• Text passage
— Begin —

By Kenny Ocker
The News Tribune (Tribune News Service)
Published: May 27, 2016
 
Holiday Park

Cmdr. Carol Kirkland lived at the Holiday Park campground on Joint Base Lewis-McChord so she didn’t have to buy a house before her upcoming retirement from the Public Health Service.

Robert Braley, a retired Alaska Air National Guard master sergeant, snowbirds at Holiday Park every year to be near his daughter, who lives in Tacoma.

Spc. Stephen Ogden, who enlisted in the Army Reserve after leaving active duty in September, planned to stay at Holiday Park until August, when his Reserve training will begin at Joint Base Langley-Eustis in Virginia.

— End —

• What to do
• A. In the Holiday Park article, why does Robert Braley spend time at Holiday Park every year?
• B. Copy word for word the part of the Holiday Park article that starts with "By Kenny Ocker" and goes on through "Public Health Service.".
• C. Continue the Holiday Park article from the point where it stops.
The material after this point has no connection to the Holiday Park article.

• Data block
— Begin —

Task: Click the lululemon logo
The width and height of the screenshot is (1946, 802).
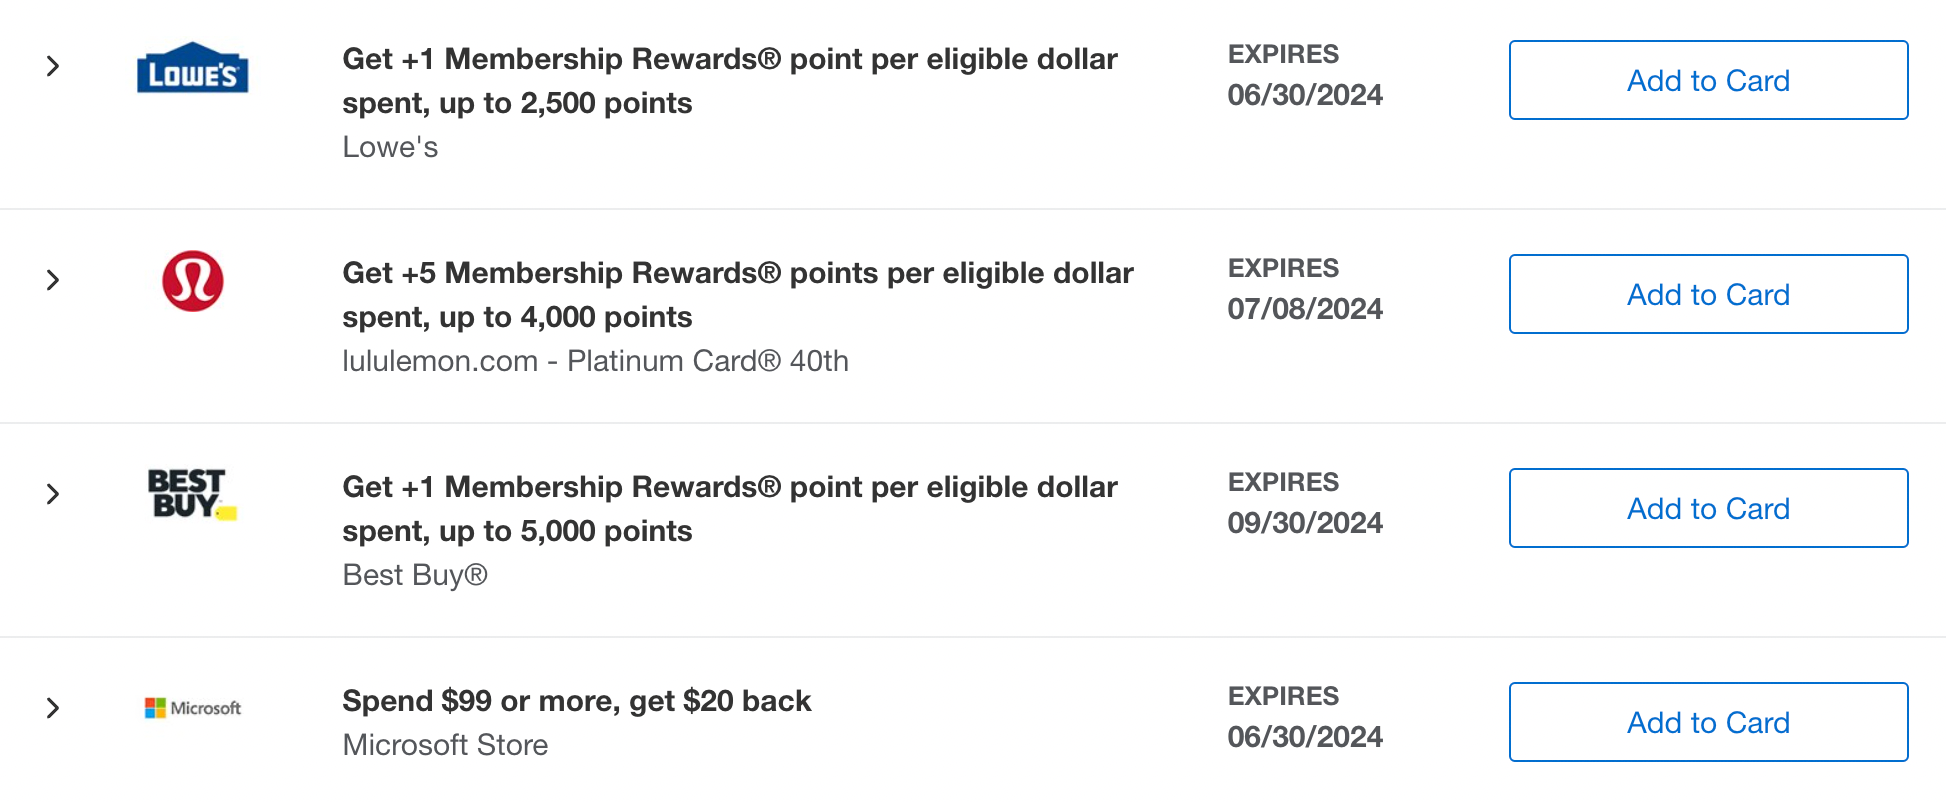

— End —

• Solved tasks
• A. He stays there to be near his daughter, who lives in Tacoma.

• B.
By Kenny Ocker
The News Tribune (Tribune News Service)
Published: May 27, 2016
 
Holiday Park

Cmdr. Carol Kirkland lived at the Holiday Park campground on Joint Base Lewis-McChord so she didn’t have to buy a house before her upcoming retirement from the Public Health Service.

• C.
The three were among 15 long-term residents at the campground — 10 in RVs or trailers, five in tents — who had a handshake agreement with the manager there to stay as long as they wanted. But the manager wasn’t following Army rules, which allow only four-week stays from October to April and two-week stays from May to September. When JBLM’s Morale, Welfare and Recreation leaders found out about the long-term arrangement, the manager was let go and the residents lost the spots they called home. The last of them, including Braley, have until Saturday to leave.

“Sometimes you’re not going to make anybody happy,” JBLM Public Affairs Office spokesman Gary Dangerfield said. “We’re not trying to make anyone homeless or put them in a bad situation.”

Holiday Park, on the southeastern corner of the former McChord Air Force Base, is a campground with 37 RV sites and 12 tent sites. It’s “intended for short-term recreational use,” Dangerfield said. The campground is available for people who have clearance to travel on the base, including active-duty service people and veterans. There are restrooms, showers and a laundry room in the wooded area, which has an abundance of Douglas firs that tower over the campsites.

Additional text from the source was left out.